(What you are asked to do)
From the records below, set down exactly the lines starting with the line that contains "Task: Click Kreative's profile avatar photo" and going on through the line that contains "1361x644 pixels.". Nothing else is wanted.

(Entries provided)
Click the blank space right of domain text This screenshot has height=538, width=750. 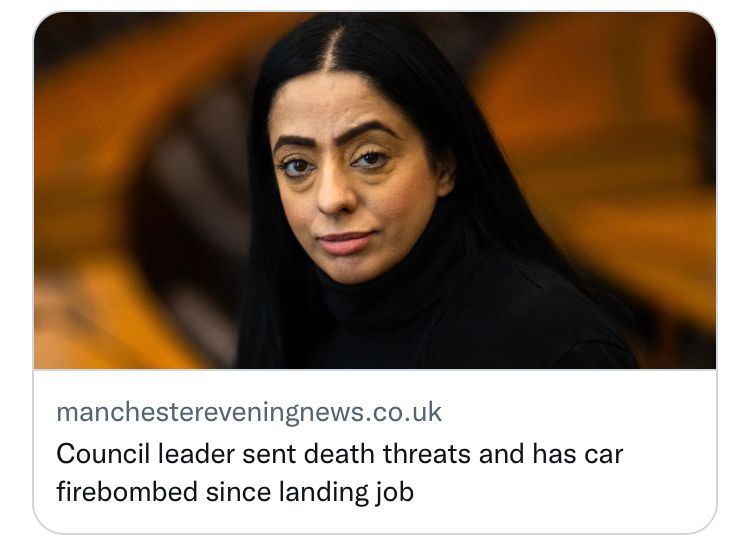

--

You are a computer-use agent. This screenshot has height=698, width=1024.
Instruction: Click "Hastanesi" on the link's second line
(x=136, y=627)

--

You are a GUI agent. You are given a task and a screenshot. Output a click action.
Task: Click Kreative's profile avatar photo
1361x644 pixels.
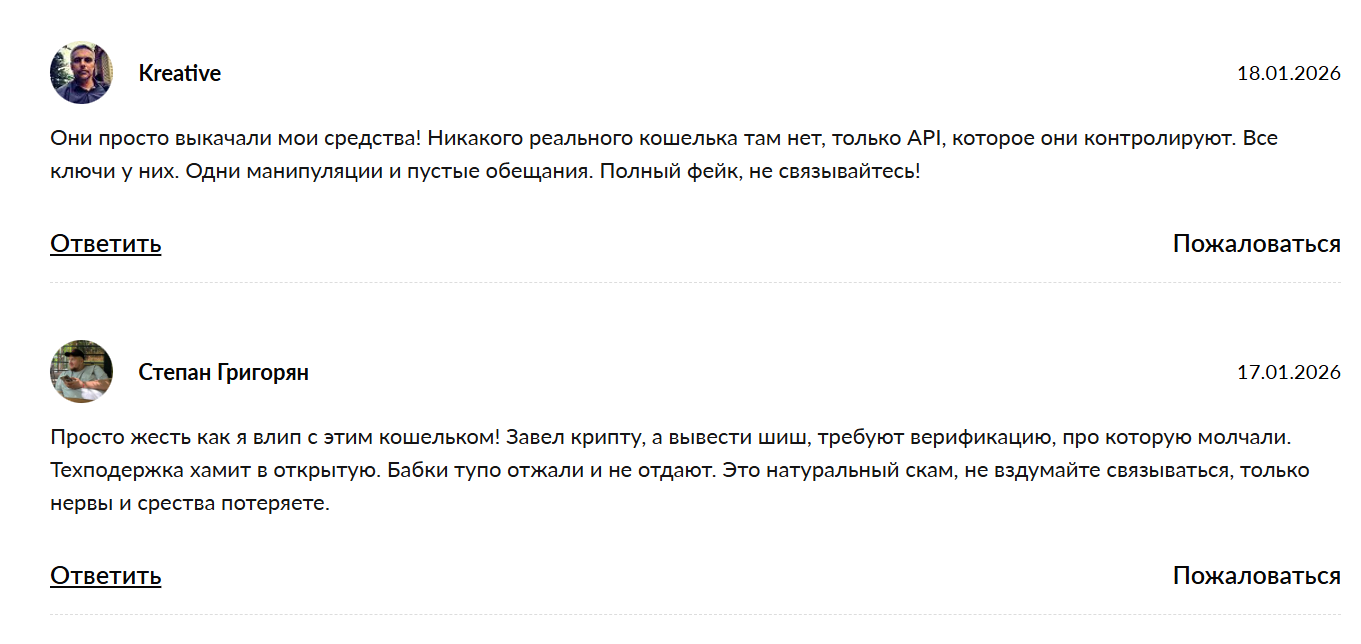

(Output for this task)
Task: Click Kreative's profile avatar photo
1361x644 pixels.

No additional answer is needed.